YOUR GOAL:
In the blog post about the farm stay, set down word for word the part that begins with the words containing "Following the high" and ends with "this unspoken tension.".

EXTRACT PROVIDED:
········

Throwing Stones in a Glass House: Physically and Metaphorically

Where we left off

Following the high of running my mountain race, I remember sitting in the train on the 40 minute ride out of the city and to the country side. It was here that I had been living on a self-sufficient farm for 2 weeks prior. A place where we relied on solar power, recycled everything, and did not buy meat or vegetables because we supplied our own. I disembarked the train and rode my bike the 15 minute ride down back roads to the farm. I remember a distinct feeling of accomplishment, it was as if everything that elicited stimulation was pleasant: the grass, the road, the wind, the warmth of the sun, the smell of the mountains. However, I had a very unpleasant feeling in the pit of my stomach. What I did not write about prior to the race is the chasm that was developing between my hosts and me, and returning back to the farm meant having to “endure” this unspoken tension.

Slaveaway

It is hard to describe exactly what made interaction with them so unpleasant, but I will try to do my best to paint the picture without bias. With the website I am using to travel, you request to volunteer for a hosts and in return they give you a place to stay and feed you. The perks vary from host to host. Some hosts work you 15 hours a week but only provide breakfast. Some hosts work you 30 hours a week but provide everything. However, generally the work is 20-25 hours and 1-2 meals are eaten together each day with the kitchen and supplies free for the other meals. My first day on the farm I remember gathering around the table in the kitchen and asking about the type of work, hours, times, and general need to know stuff. The response I received was two fold, “Here we don’t call them Workaways, we call them Slaveaways, but work as you wish.” I pretty quickly saw through this “as you wish” expression that is so common in France. The real meaning I would soon find out is more akin to “do what you want and if it isn’t what we want, we’re going to treat you badly.” However, I immersed myself in the farm and I remember working no less than 10 hour days my first week, I took one day off. I was so isolated in the mountains that there really wasn’t much to do other than to hike or work, and if you worked all day you didn’t want to hike. Honestly though it was enjoyable. Building things and taking care of the crops and animals of the farm was entirely rewarding. The only drawback was the communication between my hosts and me. They did not enjoy speaking English and rarely spoke it around me unless they were telling me how to do something, and even then there was often times something misinterpreted. I chalked it down to the fact that I am strong willed and my male host was as well.

········

SOURCE MATERIAL:
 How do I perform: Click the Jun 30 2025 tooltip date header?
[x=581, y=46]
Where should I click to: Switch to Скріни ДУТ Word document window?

········

FINAL RESULT:
Following the high of running my mountain race, I remember sitting in the train on the 40 minute ride out of the city and to the country side. It was here that I had been living on a self-sufficient farm for 2 weeks prior. A place where we relied on solar power, recycled everything, and did not buy meat or vegetables because we supplied our own. I disembarked the train and rode my bike the 15 minute ride down back roads to the farm. I remember a distinct feeling of accomplishment, it was as if everything that elicited stimulation was pleasant: the grass, the road, the wind, the warmth of the sun, the smell of the mountains. However, I had a very unpleasant feeling in the pit of my stomach. What I did not write about prior to the race is the chasm that was developing between my hosts and me, and returning back to the farm meant having to “endure” this unspoken tension.